VHA Rocky Mountain Mental Illness Research Education and Clinical Center, Aurora, Colorado (Mss Hostetter and Stearns-Yoder and Drs Hoffmire, Forster, Adams, and Brenner); Institute for Behavioral Health, Heller School for Social Policy and Management, Brandeis University, Waltham, Massachusetts (Dr Adams); and Department of Physical Medicine and Rehabilitation (Drs Hoffmire and Forster), Department of Physical Medicine and Rehabilitation, and Marcus Institute for Brain Health (Ms Stearns-Yoder), and Departments of Physical Medicine and Rehabilitation, Psychiatry, and Neurology and Marcus Institute for Brain Health (Dr Brenner), University of Colorado Anschutz Medical Campus, Aurora.

Copyright

(Copyright © 2019, Lippincott Williams and Wilkins)

DOI

10.1097/HTR.0000000000000489

PMID

31369450

Abstract

OBJECTIVE: Examine associations between traumatic brain injury (TBI) and (1) suicide and (2) suicide method among individuals receiving Veterans Health Administration (VHA) care. SETTING: VHA, Fiscal Years 2006-2015. PARTICIPANTS: Veterans with a TBI diagnosis during/prior to the study window (n = 215 610), compared with a 20% random sample of those without TBI (n = 1 187 639).

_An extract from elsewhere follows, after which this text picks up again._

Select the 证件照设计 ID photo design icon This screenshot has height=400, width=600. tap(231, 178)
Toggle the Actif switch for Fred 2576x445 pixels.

DESIGN: Retrospective, cohort study. Cox proportional hazards models were fit accounting for time-dependent measures, chronic conditions, and demographics for those with TBI compared with those without. Additional models evaluated the impact of TBI severity on the association between TBI and suicide, and method. MAIN OUTCOME MEASURES: Death by and method of suicide.

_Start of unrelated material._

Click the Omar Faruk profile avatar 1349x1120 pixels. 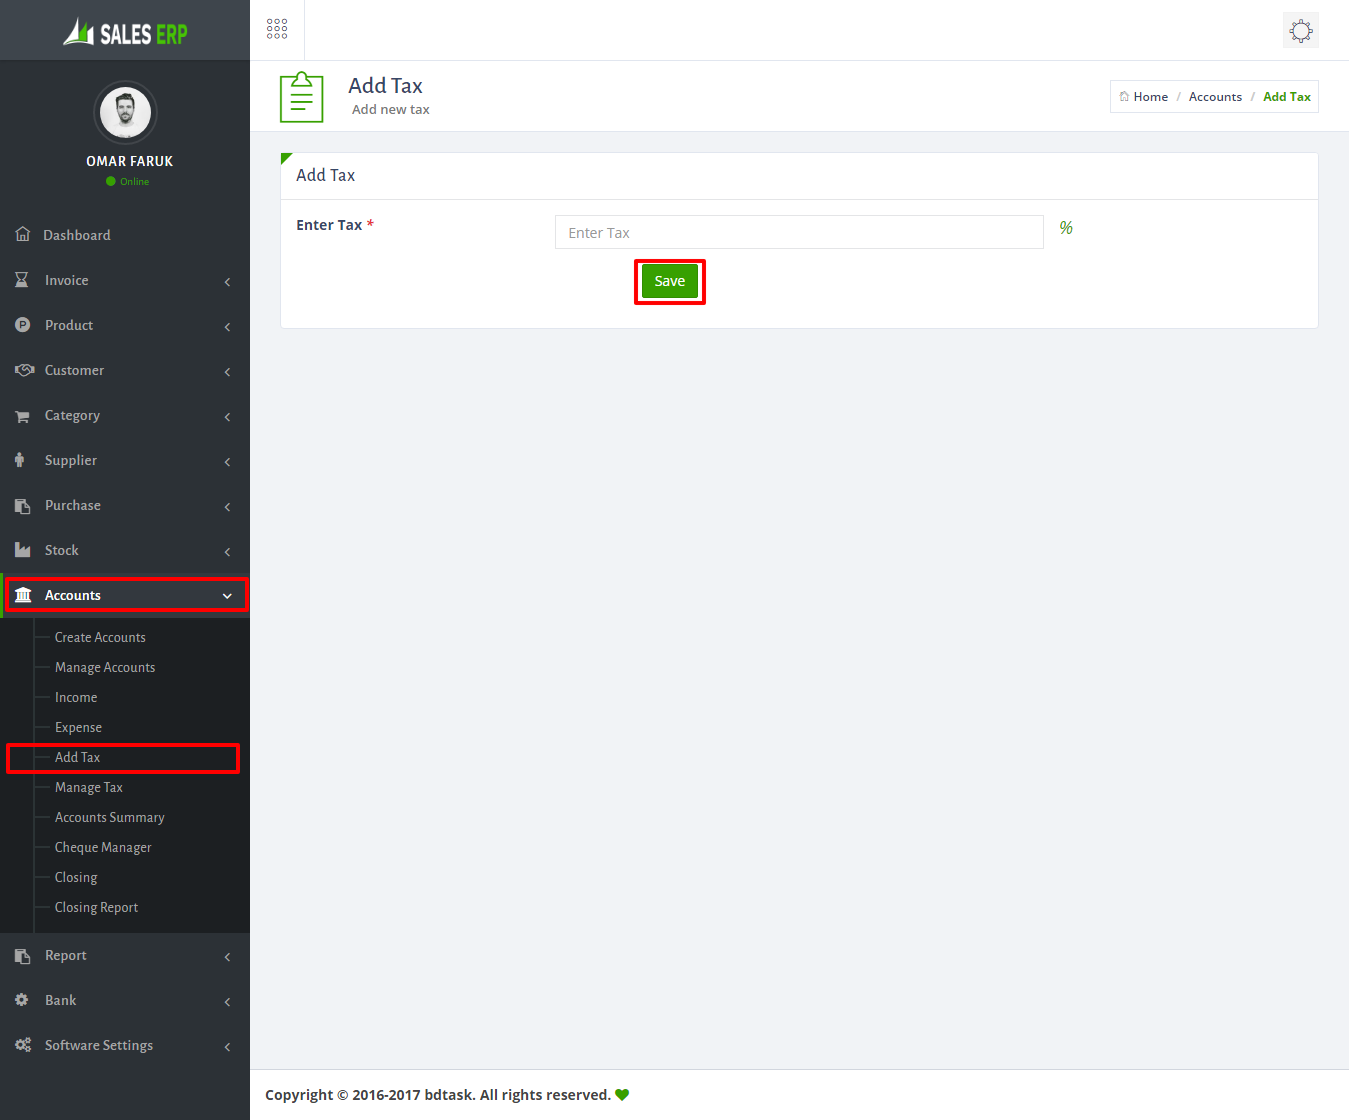125,112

RESULTS: The hazard of suicide was 2.19 times higher for those with TBI than for those without TBI (95% CI = 2.02-2.37), and was still significant after accounting for covariates (hazard ratio [HR] = 1.71; 95% confidence interval [CI] = 1.56-1.87). Considering severity, mild TBI compared with no TBI was significantly associated with an elevated hazard of suicide, after adjusting for covariates (HR = 1.62; 95% CI = 1.47-1.78). There was also a significant difference in death by suicide between moderate/severe TBI when compared with no TBI, after adjusting for covariates (HR = 2.45; 95% CI = 2.02-2.97). Moderate/severe TBI was significantly associated with an increase in the odds of suicide by firearm among decedents (odds ratio = 2.39; 95% CI = 1.48-3.87).

CONCLUSION: Traumatic brain injury is associated with an elevated risk for suicide. Particular concern is warranted for those with moderate/severe TBI. Lethal means safety should be explored as an intervention.